George Wein


George Wein is an American jazz promoter, pianist, and producer and is considered one of the most famous jazz impresarios in jazz history". He is the founder of what is probably the best-known jazz festival in the United States, the Newport Jazz Festival, which is held every summer in Newport, Rhode Island. He also co-founded the Newport Folk Festival with Peter Seeger and Theodore Bikel and was instrumental in the founding of the New Orleans Jazz and Heritage Festival.

Life

The son of Jewish parents, Wein was born in Boston, Massachusetts, United States, in 1925. Wein was a jazz pianist in his youth. He graduated from Newton High School and attended Boston University, where he led a small group which played professionally around Boston. After serving in the U.S. Army during World War II, he graduated from Boston University's College of Liberal Arts in 1950. During the same year, he opened the Storyville jazz club and established the Storyville record label. He also began to teach a course at Boston University on the history of jazz.
In 1954, Louis and Elaine Lorillard invited Wein to organize a festival in their hometown of Newport, Rhode Island, with funding to be provided by them; the festival was the first outdoor jazz festival in the United States and became an annual tradition in Newport. Wein was subsequently instrumental in the founding of a number of festivals in other cities, including the New Orleans Jazz & Heritage Festival and the Playboy Jazz Festival in Los Angeles, and established the Newport Folk Festival. In the 1960s he set up Festival Productions, a company dedicated to promoting large-scale jazz events.
George Wein married Joyce Alexander in 1959.
Wein pioneered the idea of corporate sponsorship for his events. His Schlitz Salute to Jazz and Kool Jazz Festival were the first jazz events to put sponsors in the title: Schlitz beer and Kool cigarettes. Festival Productions organizes the JVC Jazz Festival at Newport and JVC Jazz Festivals in New York City, Los Angeles, Chicago, Paris, Warsaw, and Tokyo. Other title sponsors of Festival Productions events include Mellon Bank, Essence magazine, Verizon, Ben & Jerry's, and Dunkin' Donuts.
On June 25, 2019, The New York Times Magazine listed George Wein among hundreds of artists whose material was reportedly destroyed in the 2008 Universal fire.

Awards

Wein has received a wide array of honors for his work with jazz concerts. He received the Patron of the Arts Award from the Studio Museum of Harlem in 1995, and in 2004 was recognized with an Impact Award from the AARP. He was decorated with France's Légion d'honneur and appointed a Commandeur de L'Ordre des Arts et Lettres by the French government.
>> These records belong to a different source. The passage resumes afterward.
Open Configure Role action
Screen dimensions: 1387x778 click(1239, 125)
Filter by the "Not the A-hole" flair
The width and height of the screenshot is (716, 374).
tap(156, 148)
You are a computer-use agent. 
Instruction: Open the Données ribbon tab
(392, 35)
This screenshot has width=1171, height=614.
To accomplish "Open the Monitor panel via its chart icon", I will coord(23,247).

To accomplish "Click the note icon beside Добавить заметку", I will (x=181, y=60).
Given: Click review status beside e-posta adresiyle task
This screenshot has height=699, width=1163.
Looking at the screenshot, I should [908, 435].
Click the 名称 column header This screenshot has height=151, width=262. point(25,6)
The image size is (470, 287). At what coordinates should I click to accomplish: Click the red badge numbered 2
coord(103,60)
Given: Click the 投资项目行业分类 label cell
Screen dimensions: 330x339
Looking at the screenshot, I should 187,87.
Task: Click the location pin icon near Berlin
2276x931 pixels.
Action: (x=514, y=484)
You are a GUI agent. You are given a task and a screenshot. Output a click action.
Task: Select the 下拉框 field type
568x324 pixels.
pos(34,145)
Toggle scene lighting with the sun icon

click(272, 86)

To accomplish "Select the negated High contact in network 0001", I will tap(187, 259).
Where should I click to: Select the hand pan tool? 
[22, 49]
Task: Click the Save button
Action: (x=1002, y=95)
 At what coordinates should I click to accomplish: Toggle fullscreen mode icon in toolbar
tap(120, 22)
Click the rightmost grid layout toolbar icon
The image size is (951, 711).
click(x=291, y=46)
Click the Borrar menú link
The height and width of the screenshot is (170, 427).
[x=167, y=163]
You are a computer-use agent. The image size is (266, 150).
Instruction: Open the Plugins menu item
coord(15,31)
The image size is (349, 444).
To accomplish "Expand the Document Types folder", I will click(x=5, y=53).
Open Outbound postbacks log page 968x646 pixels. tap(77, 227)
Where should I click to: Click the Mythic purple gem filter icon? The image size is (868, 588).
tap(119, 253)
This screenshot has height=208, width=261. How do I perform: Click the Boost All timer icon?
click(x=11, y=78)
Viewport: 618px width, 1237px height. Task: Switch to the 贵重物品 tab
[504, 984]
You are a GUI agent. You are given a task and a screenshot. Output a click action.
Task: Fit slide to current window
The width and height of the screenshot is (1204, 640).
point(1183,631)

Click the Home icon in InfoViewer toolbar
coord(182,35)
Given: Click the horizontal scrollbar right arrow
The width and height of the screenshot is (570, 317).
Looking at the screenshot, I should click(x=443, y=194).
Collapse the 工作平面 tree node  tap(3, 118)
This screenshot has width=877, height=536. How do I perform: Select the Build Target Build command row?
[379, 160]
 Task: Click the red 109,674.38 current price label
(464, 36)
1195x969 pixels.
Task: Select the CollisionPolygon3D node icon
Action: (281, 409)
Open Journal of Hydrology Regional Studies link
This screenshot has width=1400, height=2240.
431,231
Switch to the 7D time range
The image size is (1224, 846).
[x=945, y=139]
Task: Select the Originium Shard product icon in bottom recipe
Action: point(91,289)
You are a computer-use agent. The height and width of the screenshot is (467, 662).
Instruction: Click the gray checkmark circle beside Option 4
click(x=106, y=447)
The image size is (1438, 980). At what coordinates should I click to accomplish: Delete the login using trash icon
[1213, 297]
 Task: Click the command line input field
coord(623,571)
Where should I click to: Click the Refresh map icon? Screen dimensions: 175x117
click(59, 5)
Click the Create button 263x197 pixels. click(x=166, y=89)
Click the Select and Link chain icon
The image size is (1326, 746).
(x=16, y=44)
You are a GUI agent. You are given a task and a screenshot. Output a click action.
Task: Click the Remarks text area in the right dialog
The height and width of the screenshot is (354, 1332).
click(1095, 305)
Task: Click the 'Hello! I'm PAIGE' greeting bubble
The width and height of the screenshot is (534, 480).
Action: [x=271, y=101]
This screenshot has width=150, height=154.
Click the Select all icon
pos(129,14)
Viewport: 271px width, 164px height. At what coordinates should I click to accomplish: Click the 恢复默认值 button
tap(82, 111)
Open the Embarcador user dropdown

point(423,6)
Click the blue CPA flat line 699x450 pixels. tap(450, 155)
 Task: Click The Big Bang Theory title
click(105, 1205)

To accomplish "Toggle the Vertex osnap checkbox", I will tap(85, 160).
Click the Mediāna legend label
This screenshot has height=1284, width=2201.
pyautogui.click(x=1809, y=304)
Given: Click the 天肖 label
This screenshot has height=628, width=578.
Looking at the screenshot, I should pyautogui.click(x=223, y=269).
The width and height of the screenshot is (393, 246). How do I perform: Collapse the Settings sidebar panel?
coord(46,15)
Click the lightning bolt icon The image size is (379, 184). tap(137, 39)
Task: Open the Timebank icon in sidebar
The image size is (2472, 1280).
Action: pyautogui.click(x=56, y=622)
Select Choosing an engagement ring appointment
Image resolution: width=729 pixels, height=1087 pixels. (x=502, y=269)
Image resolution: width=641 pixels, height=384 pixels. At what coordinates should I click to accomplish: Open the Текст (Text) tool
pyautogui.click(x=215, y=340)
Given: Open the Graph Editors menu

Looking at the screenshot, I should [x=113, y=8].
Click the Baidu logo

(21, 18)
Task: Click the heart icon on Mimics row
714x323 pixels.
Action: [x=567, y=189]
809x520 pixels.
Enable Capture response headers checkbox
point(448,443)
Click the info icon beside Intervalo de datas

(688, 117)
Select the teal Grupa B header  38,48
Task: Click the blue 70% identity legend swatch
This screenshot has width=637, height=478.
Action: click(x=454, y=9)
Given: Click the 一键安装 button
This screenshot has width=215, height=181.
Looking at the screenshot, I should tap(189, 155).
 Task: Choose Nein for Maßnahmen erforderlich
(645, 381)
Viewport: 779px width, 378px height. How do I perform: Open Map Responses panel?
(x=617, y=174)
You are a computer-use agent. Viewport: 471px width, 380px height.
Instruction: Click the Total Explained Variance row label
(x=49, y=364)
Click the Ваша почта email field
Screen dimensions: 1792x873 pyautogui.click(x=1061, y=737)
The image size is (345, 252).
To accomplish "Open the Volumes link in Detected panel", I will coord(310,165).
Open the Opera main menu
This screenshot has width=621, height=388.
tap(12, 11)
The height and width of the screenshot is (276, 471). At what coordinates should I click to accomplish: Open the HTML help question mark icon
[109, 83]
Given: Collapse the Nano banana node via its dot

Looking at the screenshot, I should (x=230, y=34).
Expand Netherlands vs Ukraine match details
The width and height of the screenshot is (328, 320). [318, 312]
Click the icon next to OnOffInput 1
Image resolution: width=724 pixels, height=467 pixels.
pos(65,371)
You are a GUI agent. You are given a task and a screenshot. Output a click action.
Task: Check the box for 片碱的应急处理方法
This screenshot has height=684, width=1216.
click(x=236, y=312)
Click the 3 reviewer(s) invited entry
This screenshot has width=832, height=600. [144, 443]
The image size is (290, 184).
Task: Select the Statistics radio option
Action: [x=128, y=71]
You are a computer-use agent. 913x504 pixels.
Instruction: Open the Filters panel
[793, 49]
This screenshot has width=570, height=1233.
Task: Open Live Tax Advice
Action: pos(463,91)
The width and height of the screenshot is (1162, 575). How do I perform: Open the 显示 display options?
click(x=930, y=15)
He has been honored at the White House by two American presidents, Jimmy Carter in 1978 and Bill Clinton in 1993. In 2005 he was named a "Jazz Master" by the National Endowment for the Arts. His autobiography, Myself Among Others: A Life in Music was singled out as 2004's best book about jazz by the Jazz Journalists Association. Wein has received honorary degrees from the Berklee College of Music and Rhode Island College of Music, and is a lifetime Honorary Trustee of Carnegie Hall.
Wein is a distinguished member of the Board of Directors Advisory committee of the Jazz Foundation of America. He has also performed and presented at the Jazz Foundation's benefit concert "A Great Night in Harlem". He presented the Saint of Jazz award to Harry Elias of JVC America in 2002.

Personal life

In 1959, Wein married to Joyce Alexander, a gentile of African American descent. The couple established The George and Joyce Wein Collection of African-American Art.